EXERCISE DESCRIPTION
Would you retype every line below without changing anything?

· · ·

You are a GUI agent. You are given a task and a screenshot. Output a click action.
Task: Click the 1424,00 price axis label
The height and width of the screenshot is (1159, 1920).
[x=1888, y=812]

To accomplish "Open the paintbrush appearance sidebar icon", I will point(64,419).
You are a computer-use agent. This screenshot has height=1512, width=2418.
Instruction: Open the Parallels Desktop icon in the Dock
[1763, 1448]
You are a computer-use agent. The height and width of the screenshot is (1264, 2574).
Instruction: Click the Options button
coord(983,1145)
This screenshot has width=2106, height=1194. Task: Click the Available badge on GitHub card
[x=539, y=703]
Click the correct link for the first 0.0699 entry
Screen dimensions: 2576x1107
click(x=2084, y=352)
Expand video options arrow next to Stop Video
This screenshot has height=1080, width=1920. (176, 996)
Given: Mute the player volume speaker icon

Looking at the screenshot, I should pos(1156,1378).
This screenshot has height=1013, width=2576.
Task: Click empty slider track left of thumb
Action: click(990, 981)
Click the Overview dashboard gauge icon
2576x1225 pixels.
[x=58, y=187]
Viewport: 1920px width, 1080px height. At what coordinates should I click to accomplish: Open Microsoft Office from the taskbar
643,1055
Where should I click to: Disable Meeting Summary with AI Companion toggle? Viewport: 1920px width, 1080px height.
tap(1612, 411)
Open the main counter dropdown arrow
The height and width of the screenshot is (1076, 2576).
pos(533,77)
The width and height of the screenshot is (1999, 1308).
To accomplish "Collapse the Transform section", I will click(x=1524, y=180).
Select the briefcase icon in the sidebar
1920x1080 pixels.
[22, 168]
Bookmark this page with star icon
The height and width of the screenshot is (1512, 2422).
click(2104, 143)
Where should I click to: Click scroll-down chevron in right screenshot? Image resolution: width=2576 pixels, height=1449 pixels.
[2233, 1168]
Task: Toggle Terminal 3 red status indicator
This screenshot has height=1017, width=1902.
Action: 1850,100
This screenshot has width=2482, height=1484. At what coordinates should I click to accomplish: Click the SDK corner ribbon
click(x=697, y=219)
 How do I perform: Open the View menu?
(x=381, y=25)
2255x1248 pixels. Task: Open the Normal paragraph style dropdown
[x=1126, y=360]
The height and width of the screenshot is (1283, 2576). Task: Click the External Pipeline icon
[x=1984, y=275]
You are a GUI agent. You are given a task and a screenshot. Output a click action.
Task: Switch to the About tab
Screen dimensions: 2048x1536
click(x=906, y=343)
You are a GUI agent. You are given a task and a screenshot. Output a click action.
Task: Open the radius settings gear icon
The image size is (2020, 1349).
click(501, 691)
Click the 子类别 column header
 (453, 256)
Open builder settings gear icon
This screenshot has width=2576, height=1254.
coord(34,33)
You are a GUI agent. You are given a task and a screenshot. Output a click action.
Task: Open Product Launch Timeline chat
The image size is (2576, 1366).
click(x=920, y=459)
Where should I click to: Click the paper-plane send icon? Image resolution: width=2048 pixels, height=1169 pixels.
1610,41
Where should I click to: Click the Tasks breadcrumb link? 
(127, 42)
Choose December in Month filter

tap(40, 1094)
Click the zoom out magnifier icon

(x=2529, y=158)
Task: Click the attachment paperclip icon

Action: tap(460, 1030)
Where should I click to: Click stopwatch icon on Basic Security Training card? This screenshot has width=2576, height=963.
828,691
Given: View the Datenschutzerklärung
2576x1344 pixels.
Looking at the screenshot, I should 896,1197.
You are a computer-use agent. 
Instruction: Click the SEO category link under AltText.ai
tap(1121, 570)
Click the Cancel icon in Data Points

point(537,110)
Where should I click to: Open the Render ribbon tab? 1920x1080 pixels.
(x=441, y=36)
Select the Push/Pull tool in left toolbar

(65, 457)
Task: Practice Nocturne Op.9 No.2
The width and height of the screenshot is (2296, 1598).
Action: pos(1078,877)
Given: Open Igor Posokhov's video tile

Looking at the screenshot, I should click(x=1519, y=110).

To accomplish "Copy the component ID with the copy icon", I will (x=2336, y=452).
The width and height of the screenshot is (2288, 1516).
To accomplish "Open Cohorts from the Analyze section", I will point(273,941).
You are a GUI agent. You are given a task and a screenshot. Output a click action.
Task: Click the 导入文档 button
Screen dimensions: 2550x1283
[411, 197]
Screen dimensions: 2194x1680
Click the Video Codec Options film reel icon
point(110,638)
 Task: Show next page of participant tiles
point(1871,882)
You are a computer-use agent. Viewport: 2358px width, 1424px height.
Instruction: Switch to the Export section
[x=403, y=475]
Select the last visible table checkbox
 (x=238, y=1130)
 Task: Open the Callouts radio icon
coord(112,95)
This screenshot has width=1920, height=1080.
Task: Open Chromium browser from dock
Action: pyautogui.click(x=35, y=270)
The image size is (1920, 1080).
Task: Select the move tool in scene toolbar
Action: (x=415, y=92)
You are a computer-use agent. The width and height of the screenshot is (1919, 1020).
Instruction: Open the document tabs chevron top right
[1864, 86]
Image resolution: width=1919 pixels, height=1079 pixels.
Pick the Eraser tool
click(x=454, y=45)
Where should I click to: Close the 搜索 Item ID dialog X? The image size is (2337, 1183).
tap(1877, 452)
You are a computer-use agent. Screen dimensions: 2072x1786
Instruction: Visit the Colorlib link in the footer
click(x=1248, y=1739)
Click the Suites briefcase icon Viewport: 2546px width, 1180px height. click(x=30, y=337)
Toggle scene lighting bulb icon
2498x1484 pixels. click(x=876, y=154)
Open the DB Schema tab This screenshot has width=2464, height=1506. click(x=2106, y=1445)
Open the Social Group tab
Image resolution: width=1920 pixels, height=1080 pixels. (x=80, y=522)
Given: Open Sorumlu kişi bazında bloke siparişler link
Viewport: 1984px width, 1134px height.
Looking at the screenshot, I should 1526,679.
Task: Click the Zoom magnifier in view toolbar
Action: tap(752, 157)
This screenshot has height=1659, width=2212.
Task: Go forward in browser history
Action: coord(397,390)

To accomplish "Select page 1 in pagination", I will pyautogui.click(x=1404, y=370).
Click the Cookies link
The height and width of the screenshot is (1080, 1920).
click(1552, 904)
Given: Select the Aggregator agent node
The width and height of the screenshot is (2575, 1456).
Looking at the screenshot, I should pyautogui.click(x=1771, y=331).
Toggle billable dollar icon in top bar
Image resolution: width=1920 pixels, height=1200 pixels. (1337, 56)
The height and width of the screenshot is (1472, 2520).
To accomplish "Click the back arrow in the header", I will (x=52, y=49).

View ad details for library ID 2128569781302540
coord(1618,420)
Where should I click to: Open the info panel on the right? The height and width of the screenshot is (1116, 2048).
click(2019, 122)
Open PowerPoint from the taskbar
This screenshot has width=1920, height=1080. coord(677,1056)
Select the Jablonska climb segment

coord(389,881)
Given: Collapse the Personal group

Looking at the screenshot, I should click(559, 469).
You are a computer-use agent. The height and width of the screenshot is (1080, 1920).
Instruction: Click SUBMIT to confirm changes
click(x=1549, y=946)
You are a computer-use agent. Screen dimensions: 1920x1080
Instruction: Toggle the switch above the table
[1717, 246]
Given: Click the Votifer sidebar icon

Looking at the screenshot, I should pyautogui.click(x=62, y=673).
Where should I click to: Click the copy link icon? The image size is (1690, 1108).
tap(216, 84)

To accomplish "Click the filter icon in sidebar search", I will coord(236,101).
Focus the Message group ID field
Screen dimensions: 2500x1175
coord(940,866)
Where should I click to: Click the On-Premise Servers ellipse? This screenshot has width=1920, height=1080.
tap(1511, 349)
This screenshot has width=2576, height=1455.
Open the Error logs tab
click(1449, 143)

· · ·

PROBLEM SOLUTION
You are a GUI agent. You are given a task and a screenshot. Output a click action.
Task: Click the 1424,00 price axis label
The height and width of the screenshot is (1159, 1920).
[x=1888, y=812]

To accomplish "Open the paintbrush appearance sidebar icon", I will point(64,419).
You are a computer-use agent. This screenshot has height=1512, width=2418.
Instruction: Open the Parallels Desktop icon in the Dock
[1763, 1448]
You are a computer-use agent. The height and width of the screenshot is (1264, 2574).
Instruction: Click the Options button
coord(983,1145)
This screenshot has width=2106, height=1194. Task: Click the Available badge on GitHub card
[x=539, y=703]
Click the correct link for the first 0.0699 entry
Screen dimensions: 2576x1107
click(x=2084, y=352)
Expand video options arrow next to Stop Video
This screenshot has height=1080, width=1920. (176, 996)
Given: Mute the player volume speaker icon

Looking at the screenshot, I should pos(1156,1378).
This screenshot has height=1013, width=2576.
Task: Click empty slider track left of thumb
Action: click(990, 981)
Click the Overview dashboard gauge icon
2576x1225 pixels.
[x=58, y=187]
Viewport: 1920px width, 1080px height. At what coordinates should I click to accomplish: Open Microsoft Office from the taskbar
643,1055
Where should I click to: Disable Meeting Summary with AI Companion toggle? Viewport: 1920px width, 1080px height.
tap(1612, 411)
Open the main counter dropdown arrow
The height and width of the screenshot is (1076, 2576).
pos(533,77)
The width and height of the screenshot is (1999, 1308).
To accomplish "Collapse the Transform section", I will click(x=1524, y=180).
Select the briefcase icon in the sidebar
1920x1080 pixels.
[22, 168]
Bookmark this page with star icon
The height and width of the screenshot is (1512, 2422).
click(2104, 143)
Where should I click to: Click scroll-down chevron in right screenshot? Image resolution: width=2576 pixels, height=1449 pixels.
[2233, 1168]
Task: Toggle Terminal 3 red status indicator
This screenshot has height=1017, width=1902.
Action: 1850,100
This screenshot has width=2482, height=1484. At what coordinates should I click to accomplish: Click the SDK corner ribbon
click(x=697, y=219)
 How do I perform: Open the View menu?
(x=381, y=25)
2255x1248 pixels. Task: Open the Normal paragraph style dropdown
[x=1126, y=360]
The height and width of the screenshot is (1283, 2576). Task: Click the External Pipeline icon
[x=1984, y=275]
You are a GUI agent. You are given a task and a screenshot. Output a click action.
Task: Switch to the About tab
Screen dimensions: 2048x1536
click(x=906, y=343)
You are a GUI agent. You are given a task and a screenshot. Output a click action.
Task: Open the radius settings gear icon
The image size is (2020, 1349).
click(501, 691)
Click the 子类别 column header
 (453, 256)
Open builder settings gear icon
This screenshot has width=2576, height=1254.
coord(34,33)
You are a GUI agent. You are given a task and a screenshot. Output a click action.
Task: Open Product Launch Timeline chat
The image size is (2576, 1366).
click(x=920, y=459)
Where should I click to: Click the paper-plane send icon? Image resolution: width=2048 pixels, height=1169 pixels.
1610,41
Where should I click to: Click the Tasks breadcrumb link? 
(127, 42)
Choose December in Month filter

tap(40, 1094)
Click the zoom out magnifier icon

(x=2529, y=158)
Task: Click the attachment paperclip icon

Action: tap(460, 1030)
Where should I click to: Click stopwatch icon on Basic Security Training card? This screenshot has width=2576, height=963.
828,691
Given: View the Datenschutzerklärung
2576x1344 pixels.
Looking at the screenshot, I should 896,1197.
You are a computer-use agent. 
Instruction: Click the SEO category link under AltText.ai
tap(1121, 570)
Click the Cancel icon in Data Points

point(537,110)
Where should I click to: Open the Render ribbon tab? 1920x1080 pixels.
(x=441, y=36)
Select the Push/Pull tool in left toolbar

(65, 457)
Task: Practice Nocturne Op.9 No.2
The width and height of the screenshot is (2296, 1598).
Action: pos(1078,877)
Given: Open Igor Posokhov's video tile

Looking at the screenshot, I should click(x=1519, y=110).

To accomplish "Copy the component ID with the copy icon", I will (x=2336, y=452).
The width and height of the screenshot is (2288, 1516).
To accomplish "Open Cohorts from the Analyze section", I will point(273,941).
You are a GUI agent. You are given a task and a screenshot. Output a click action.
Task: Click the 导入文档 button
Screen dimensions: 2550x1283
[411, 197]
Screen dimensions: 2194x1680
Click the Video Codec Options film reel icon
point(110,638)
 Task: Show next page of participant tiles
point(1871,882)
You are a computer-use agent. Viewport: 2358px width, 1424px height.
Instruction: Switch to the Export section
[x=403, y=475]
Select the last visible table checkbox
 (x=238, y=1130)
 Task: Open the Callouts radio icon
coord(112,95)
This screenshot has width=1920, height=1080.
Task: Open Chromium browser from dock
Action: pyautogui.click(x=35, y=270)
The image size is (1920, 1080).
Task: Select the move tool in scene toolbar
Action: (x=415, y=92)
You are a computer-use agent. The width and height of the screenshot is (1919, 1020).
Instruction: Open the document tabs chevron top right
[1864, 86]
Image resolution: width=1919 pixels, height=1079 pixels.
Pick the Eraser tool
click(x=454, y=45)
Where should I click to: Close the 搜索 Item ID dialog X? The image size is (2337, 1183).
tap(1877, 452)
You are a computer-use agent. Screen dimensions: 2072x1786
Instruction: Visit the Colorlib link in the footer
click(x=1248, y=1739)
Click the Suites briefcase icon Viewport: 2546px width, 1180px height. click(x=30, y=337)
Toggle scene lighting bulb icon
2498x1484 pixels. click(x=876, y=154)
Open the DB Schema tab This screenshot has width=2464, height=1506. click(x=2106, y=1445)
Open the Social Group tab
Image resolution: width=1920 pixels, height=1080 pixels. (x=80, y=522)
Given: Open Sorumlu kişi bazında bloke siparişler link
Viewport: 1984px width, 1134px height.
Looking at the screenshot, I should 1526,679.
Task: Click the Zoom magnifier in view toolbar
Action: tap(752, 157)
This screenshot has height=1659, width=2212.
Task: Go forward in browser history
Action: coord(397,390)

To accomplish "Select page 1 in pagination", I will pyautogui.click(x=1404, y=370).
Click the Cookies link
The height and width of the screenshot is (1080, 1920).
click(1552, 904)
Given: Select the Aggregator agent node
The width and height of the screenshot is (2575, 1456).
Looking at the screenshot, I should pyautogui.click(x=1771, y=331).
Toggle billable dollar icon in top bar
Image resolution: width=1920 pixels, height=1200 pixels. (1337, 56)
The height and width of the screenshot is (1472, 2520).
To accomplish "Click the back arrow in the header", I will (x=52, y=49).

View ad details for library ID 2128569781302540
coord(1618,420)
Where should I click to: Open the info panel on the right? The height and width of the screenshot is (1116, 2048).
click(2019, 122)
Open PowerPoint from the taskbar
This screenshot has width=1920, height=1080. coord(677,1056)
Select the Jablonska climb segment

coord(389,881)
Given: Collapse the Personal group

Looking at the screenshot, I should click(559, 469).
You are a computer-use agent. The height and width of the screenshot is (1080, 1920).
Instruction: Click SUBMIT to confirm changes
click(x=1549, y=946)
You are a computer-use agent. Screen dimensions: 1920x1080
Instruction: Toggle the switch above the table
[1717, 246]
Given: Click the Votifer sidebar icon

Looking at the screenshot, I should pyautogui.click(x=62, y=673).
Where should I click to: Click the copy link icon? The image size is (1690, 1108).
tap(216, 84)

To accomplish "Click the filter icon in sidebar search", I will coord(236,101).
Focus the Message group ID field
Screen dimensions: 2500x1175
coord(940,866)
Where should I click to: Click the On-Premise Servers ellipse? This screenshot has width=1920, height=1080.
tap(1511, 349)
This screenshot has width=2576, height=1455.
Open the Error logs tab
click(1449, 143)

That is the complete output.